Lecture 3.2: Working with Specifications

Last class, we discussed what specifications are; now, we will discuss what we can do with them. Let's take a look at the spec for sort : int list -> int list, which has two parts:

(P1) The result should be sorted: if \(\mathsf{sort}(xs) = ys\), then \(\forall 0 \leq i < j < |ys|, ys[i] \leq ys[j]\).
(P2) The result should have the same number of each element: if \(\mathsf{sort}(xs) = ys\), then \(\forall i, \mathsf{count}(xs, i) = \mathsf{count}(ys, i)\), where \(\mathsf{count}(xs, i)\) counts the number of occurences of \(i\) in \(xs\).

Formalizing a spec

To do anything interesting with this specification, we will first formalize it by encoding it into a programming language.

let rec all (p : int -> bool) (xs : int list) =
    match xs with
    | [] -> true
    | x :: xs' -> p x && all p xs'


let rec sorted (xs : int list) = 
    match xs with 
    | [] -> true
    | _ :: [] -> true
    | i :: j :: xs' -> i <= j && sorted (j :: xs')


let rec count (xs : int list) (y : int) =
    match xs with
    | [] -> 0
    | x::xs' -> (if x = y then 1 else 0) + count xs' y

let equal_elements (xs : int list) (ys : int list) = 
    all (fun (x : int) -> 
        count xs x = count ys x
    ) xs
    &&
    all (fun (x : int) -> 
        count xs x = count ys x
    ) ys

let sort_spec (xs : int list) (sort : int list -> int list) = 
    let ys = sort xs in 
    sorted ys && equal_elements xs ys

We made some specific coding choices above that made our two logical into a computable check that can actually be run.

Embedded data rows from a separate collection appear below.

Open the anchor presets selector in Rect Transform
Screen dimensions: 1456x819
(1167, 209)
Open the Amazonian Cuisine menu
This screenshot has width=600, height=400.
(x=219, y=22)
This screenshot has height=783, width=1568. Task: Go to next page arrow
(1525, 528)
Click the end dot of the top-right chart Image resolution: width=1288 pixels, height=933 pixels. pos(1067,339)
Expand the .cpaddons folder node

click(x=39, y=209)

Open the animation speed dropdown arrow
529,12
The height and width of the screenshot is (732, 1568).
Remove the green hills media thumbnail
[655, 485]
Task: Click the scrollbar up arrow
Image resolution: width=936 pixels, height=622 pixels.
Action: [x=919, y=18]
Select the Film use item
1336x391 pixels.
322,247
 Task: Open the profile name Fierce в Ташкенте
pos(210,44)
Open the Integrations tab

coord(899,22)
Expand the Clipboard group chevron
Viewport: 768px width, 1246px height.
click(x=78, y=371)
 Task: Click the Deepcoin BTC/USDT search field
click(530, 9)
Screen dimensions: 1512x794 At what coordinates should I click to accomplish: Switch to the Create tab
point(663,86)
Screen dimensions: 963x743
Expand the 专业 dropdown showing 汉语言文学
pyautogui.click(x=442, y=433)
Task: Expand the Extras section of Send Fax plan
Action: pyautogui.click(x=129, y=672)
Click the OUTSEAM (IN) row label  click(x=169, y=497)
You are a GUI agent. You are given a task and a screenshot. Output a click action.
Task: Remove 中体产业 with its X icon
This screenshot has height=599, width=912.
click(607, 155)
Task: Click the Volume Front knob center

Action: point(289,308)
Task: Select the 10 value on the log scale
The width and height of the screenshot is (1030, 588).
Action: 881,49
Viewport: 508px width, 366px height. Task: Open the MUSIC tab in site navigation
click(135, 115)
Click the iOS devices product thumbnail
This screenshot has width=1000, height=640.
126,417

Indeed, sort_spec xs sort returns true if and only if sort returns the correct answer on xs. There are some tricky points here.

Why is our sorted function the same as our predicate for the list being sorted?
What about equal_elements?

What to do with a formalized spec?

What we have done above by defining sort_spec is show that, for a given list xs, we can decide whether sort behaves correctly on that list xs. Correctness of an algorithm on a specific input is usually easy to directly check. What's harder is showing that sort behaves correctly on all inputs:

\[ \forall xs \in \texttt{int list}, \texttt{sort_spec}(xs, sort). \]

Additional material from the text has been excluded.